begin Dataset content
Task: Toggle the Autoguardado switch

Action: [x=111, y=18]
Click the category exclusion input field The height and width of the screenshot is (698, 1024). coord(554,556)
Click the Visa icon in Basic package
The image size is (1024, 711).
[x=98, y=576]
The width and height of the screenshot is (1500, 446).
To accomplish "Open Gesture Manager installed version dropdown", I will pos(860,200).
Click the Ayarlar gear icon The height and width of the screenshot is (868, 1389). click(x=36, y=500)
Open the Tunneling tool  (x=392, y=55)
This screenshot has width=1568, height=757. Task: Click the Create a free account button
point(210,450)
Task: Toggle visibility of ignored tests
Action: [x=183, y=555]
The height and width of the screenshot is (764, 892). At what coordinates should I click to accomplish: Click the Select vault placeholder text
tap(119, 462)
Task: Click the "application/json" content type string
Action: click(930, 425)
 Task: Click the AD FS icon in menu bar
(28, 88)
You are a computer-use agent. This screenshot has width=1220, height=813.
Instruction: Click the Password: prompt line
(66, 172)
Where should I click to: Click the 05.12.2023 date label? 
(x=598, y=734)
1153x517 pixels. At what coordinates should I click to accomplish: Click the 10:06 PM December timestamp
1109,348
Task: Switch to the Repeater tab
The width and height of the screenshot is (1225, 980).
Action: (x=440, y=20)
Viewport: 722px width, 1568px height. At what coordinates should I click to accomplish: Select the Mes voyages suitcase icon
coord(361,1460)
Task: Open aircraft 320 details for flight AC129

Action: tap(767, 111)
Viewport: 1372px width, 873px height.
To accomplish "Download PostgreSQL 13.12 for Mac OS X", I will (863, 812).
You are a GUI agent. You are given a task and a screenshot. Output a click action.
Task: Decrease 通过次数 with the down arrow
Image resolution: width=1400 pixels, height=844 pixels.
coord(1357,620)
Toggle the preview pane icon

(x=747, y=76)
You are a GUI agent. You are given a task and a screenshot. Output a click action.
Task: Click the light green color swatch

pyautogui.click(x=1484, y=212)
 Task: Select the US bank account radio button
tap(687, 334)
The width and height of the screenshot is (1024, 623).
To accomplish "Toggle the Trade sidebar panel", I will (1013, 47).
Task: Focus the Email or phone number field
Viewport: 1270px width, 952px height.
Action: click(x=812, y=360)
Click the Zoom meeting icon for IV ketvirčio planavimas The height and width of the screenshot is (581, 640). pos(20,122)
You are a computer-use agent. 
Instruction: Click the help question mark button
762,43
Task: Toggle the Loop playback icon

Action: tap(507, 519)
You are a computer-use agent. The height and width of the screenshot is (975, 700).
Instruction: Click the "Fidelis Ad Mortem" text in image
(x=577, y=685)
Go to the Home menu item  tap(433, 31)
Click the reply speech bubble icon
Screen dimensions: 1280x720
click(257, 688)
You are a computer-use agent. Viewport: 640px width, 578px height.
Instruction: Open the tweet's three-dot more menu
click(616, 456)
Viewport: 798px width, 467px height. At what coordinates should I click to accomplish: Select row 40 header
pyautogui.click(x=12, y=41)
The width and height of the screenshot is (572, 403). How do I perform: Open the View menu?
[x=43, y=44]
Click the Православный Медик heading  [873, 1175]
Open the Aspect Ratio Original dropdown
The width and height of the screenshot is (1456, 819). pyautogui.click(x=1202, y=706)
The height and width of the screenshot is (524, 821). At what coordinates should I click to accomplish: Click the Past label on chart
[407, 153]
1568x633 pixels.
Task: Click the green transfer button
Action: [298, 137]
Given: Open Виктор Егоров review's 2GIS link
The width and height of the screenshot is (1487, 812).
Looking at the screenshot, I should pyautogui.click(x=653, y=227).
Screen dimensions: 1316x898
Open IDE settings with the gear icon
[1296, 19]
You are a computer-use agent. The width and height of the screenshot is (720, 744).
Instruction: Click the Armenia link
end Dataset content
**Requirements**
Please print all of the material above again, line for line, without changing anything.

**Exercise result**
Task: Toggle the Autoguardado switch

Action: [x=111, y=18]
Click the category exclusion input field The height and width of the screenshot is (698, 1024). coord(554,556)
Click the Visa icon in Basic package
The image size is (1024, 711).
[x=98, y=576]
The width and height of the screenshot is (1500, 446).
To accomplish "Open Gesture Manager installed version dropdown", I will pos(860,200).
Click the Ayarlar gear icon The height and width of the screenshot is (868, 1389). click(x=36, y=500)
Open the Tunneling tool  (x=392, y=55)
This screenshot has width=1568, height=757. Task: Click the Create a free account button
point(210,450)
Task: Toggle visibility of ignored tests
Action: [x=183, y=555]
The height and width of the screenshot is (764, 892). At what coordinates should I click to accomplish: Click the Select vault placeholder text
tap(119, 462)
Task: Click the "application/json" content type string
Action: click(930, 425)
 Task: Click the AD FS icon in menu bar
(28, 88)
You are a computer-use agent. This screenshot has width=1220, height=813.
Instruction: Click the Password: prompt line
(66, 172)
Where should I click to: Click the 05.12.2023 date label? 
(x=598, y=734)
1153x517 pixels. At what coordinates should I click to accomplish: Click the 10:06 PM December timestamp
1109,348
Task: Switch to the Repeater tab
The width and height of the screenshot is (1225, 980).
Action: (x=440, y=20)
Viewport: 722px width, 1568px height. At what coordinates should I click to accomplish: Select the Mes voyages suitcase icon
coord(361,1460)
Task: Open aircraft 320 details for flight AC129

Action: tap(767, 111)
Viewport: 1372px width, 873px height.
To accomplish "Download PostgreSQL 13.12 for Mac OS X", I will (863, 812).
You are a GUI agent. You are given a task and a screenshot. Output a click action.
Task: Decrease 通过次数 with the down arrow
Image resolution: width=1400 pixels, height=844 pixels.
coord(1357,620)
Toggle the preview pane icon

(x=747, y=76)
You are a GUI agent. You are given a task and a screenshot. Output a click action.
Task: Click the light green color swatch

pyautogui.click(x=1484, y=212)
 Task: Select the US bank account radio button
tap(687, 334)
The width and height of the screenshot is (1024, 623).
To accomplish "Toggle the Trade sidebar panel", I will (1013, 47).
Task: Focus the Email or phone number field
Viewport: 1270px width, 952px height.
Action: click(x=812, y=360)
Click the Zoom meeting icon for IV ketvirčio planavimas The height and width of the screenshot is (581, 640). pos(20,122)
You are a computer-use agent. 
Instruction: Click the help question mark button
762,43
Task: Toggle the Loop playback icon

Action: tap(507, 519)
You are a computer-use agent. The height and width of the screenshot is (975, 700).
Instruction: Click the "Fidelis Ad Mortem" text in image
(x=577, y=685)
Go to the Home menu item  tap(433, 31)
Click the reply speech bubble icon
Screen dimensions: 1280x720
click(257, 688)
You are a computer-use agent. Viewport: 640px width, 578px height.
Instruction: Open the tweet's three-dot more menu
click(616, 456)
Viewport: 798px width, 467px height. At what coordinates should I click to accomplish: Select row 40 header
pyautogui.click(x=12, y=41)
The width and height of the screenshot is (572, 403). How do I perform: Open the View menu?
[x=43, y=44]
Click the Православный Медик heading  [873, 1175]
Open the Aspect Ratio Original dropdown
The width and height of the screenshot is (1456, 819). pyautogui.click(x=1202, y=706)
The height and width of the screenshot is (524, 821). At what coordinates should I click to accomplish: Click the Past label on chart
[407, 153]
1568x633 pixels.
Task: Click the green transfer button
Action: [298, 137]
Given: Open Виктор Егоров review's 2GIS link
The width and height of the screenshot is (1487, 812).
Looking at the screenshot, I should pyautogui.click(x=653, y=227).
Screen dimensions: 1316x898
Open IDE settings with the gear icon
[1296, 19]
You are a computer-use agent. The width and height of the screenshot is (720, 744).
Instruction: Click the Armenia link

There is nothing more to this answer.